Direction - Read the forum thread about the Toshiba external drive and say whether each statement agrees with it: (a) The drive holds 1000 GB and was about half full when it stopped working. (b) When Ubuntu was used, the drive's icon showed up. (c) The reply about bad sectors says deleting the partition and formatting will keep the data. Answer yes or no for each, quoting the words from the thread that decide it.

Excerpted text -
# Toshiba external hard driver problem



## achengula (Sep 20, 2011)

Help me please I have 1000 GB (1T) external driver Toshiba brand which it is half full but now it doesn't work any more. When this problem startedI was able to see the icon of the driver when inserted in the laptop but I couldnt open it, when I tried to open it, it demanded formatting it. but when I tried to format it I was told that the window was unable to complete format. I tried other options like using ubuntu to open it, but the icon was not seen in ubuntu. Now the icon of the driver is not seen when inserted but when I go the the manage after right clicking my computer I see the external driver and it reports that the driver is working properly and the size is 935GB and unallocated space is zero. So please help me what can I do with this problem.


----------



## pip22 (Aug 22, 2004)

Does it have a drive letter allocated to it?
If not, give it one manually:
_Control Panel > Admin Tools > Computer Management > Disk Management_

Right-click the ribbon which represents the Toshiba drive, then choose "_Change Drive Letter & Paths"_

Next, click "New" or "Change"


----------



## achengula (Sep 20, 2011)

Thank you for advice, I will come back to give feedback on the solution.


----------



## minglancer (Sep 24, 2011)

if your hard drive has too much bad sectors, then such problem may occur.
what you have to do is go to disc manager,then click on the hard drive of yours.if it shows raw then right click on it,delete the partition and then format.format in F32.It should make the HDD work again.though the datas will be erased


----------



## achengula (Sep 20, 2011)

Thank you all, in the disk management the External hard drive appears at the bootom where the disks have been labelled as disk1, 2..., i have tried to change the letter to A, the letter on it came as disk 1 unknown with exact size of 935 GB and it is unlocated. But sometimes I dont see it there in the list and even the list of drives in first area. I click properties and it shows that the device is working properly. I have also tried to open using Hetman uneraser 3.1 (commercial edition), I also see the the HDD and it tries to do deep analysis and tries to recover the files, but they dont have names and when i open i see the documents that I do not know. I still need advice and I still trying so that I can use it.

Raw data -

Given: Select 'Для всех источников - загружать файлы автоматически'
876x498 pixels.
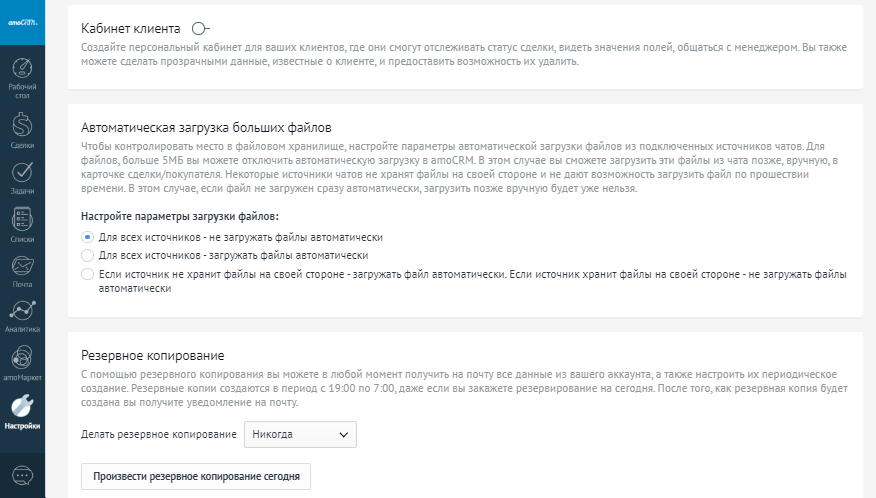Looking at the screenshot, I should point(87,255).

Solution to this exercise -
(a) Yes: "I have 1000 GB (1T) external driver Toshiba brand which it is half full but now it doesn't work any more."
(b) No: "I tried other options like using ubuntu to open it, but the icon was not seen in ubuntu."
(c) No: "though the datas will be erased"